[Reading text — start]
Tuesday, May 4, 2010

James Carr- "You Gotta Have Soul" / "At the Dark End of the Street"

The story of singer James Carr is just one of the tragic tales of soul music. Born in Coahoma, Mississippi in 1942, James was brought up as the son of a Baptist preacher and sang in many gospel groups. In 1964, at the age of sixteen, he was singing with The Harmony Echoes when songwriter Roosevelt Jamison brought him to the newly formed Goldwax label. Goldwax had only been formed that year by music veteran Quentin Clauch, founding member of the Hi Records label, and Memphis pharmacist Rudolph V. “Doc” Russell who put up much of the capital to get the label going.

James Carr ended up having several hits on Goldwax including the classic “Dark End of the Street”, “You’ve Got My Mind Messed Up”, and “Pouring Water on a Drowning Man”. The tragic portion of Carr’s career is that he was not a mentally stable person. He suffered from heavy bouts of depression, and one time while on tour in Japan he became catatonic onstage from heavy doses of anti-depressants. There have also been tales of producers having to talk James down off the roof of the studio just to get his recordings done.
[Reading text — finish]
[The data — start]
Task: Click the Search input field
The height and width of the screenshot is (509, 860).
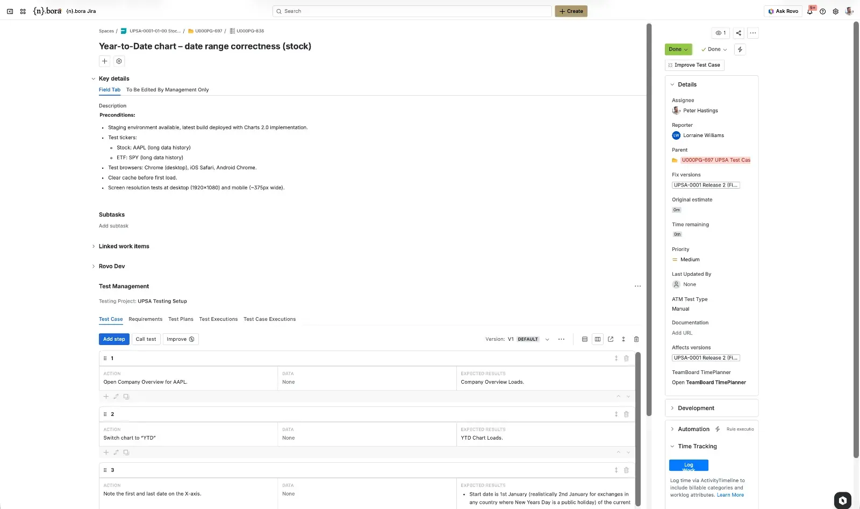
[The data — finish]
* [Task instructions]:
[A] In the text about James Carr, reproduce everything from "James Carr ended" down to "his recordings done.".
[B] According to the text about James Carr, which Memphis pharmacist put up much of the capital to start the Goldwax label?
[C] Extend the text about James Carr, beginning after its final sentence.

* [Results for the exercise]:
[A]
James Carr ended up having several hits on Goldwax including the classic “Dark End of the Street”, “You’ve Got My Mind Messed Up”, and “Pouring Water on a Drowning Man”. The tragic portion of Carr’s career is that he was not a mentally stable person. He suffered from heavy bouts of depression, and one time while on tour in Japan he became catatonic onstage from heavy doses of anti-depressants. There have also been tales of producers having to talk James down off the roof of the studio just to get his recordings done.

[B] Rudolph V. "Doc" Russell

[C]
When Goldwax closed its doors in 1969, it effectively ended the career of James Carr. Several other labels, including Atlantic Records which contracted him for one single 1970‘s “Hold On“, expressed interest in signing him, but his behavior in the studio was so erratic that none of the deals ever stuck. Carr ended up living in a Memphis housing project with his sister through the ‘70’s and ‘80’s with his only output being a 1977 single “Let Me Be Right (I Don’t Want To Be Wrong)” for the River City label. He did attempt one other comeback in 1994 with the record Soul Survivor, but while his voice was as solid as ever, the recording was marred by a dated, synth heavy production.

James Carr’s voice should have landed him in the same echelon of performers as Sam Cooke, Wilson Pickett, or Otis Redding, but probably due to his mental problems his career never reached those heights. While I want to feature one of my favorite tracks of James Carr today, “You Gotta Have Soul”, I’m also going to include a soul stirring version of “At the Dark End of the Street”. Take time and listen to these, and I think you’ll find that the real tragedy of James Carr is that he has sadly been all but forgotten.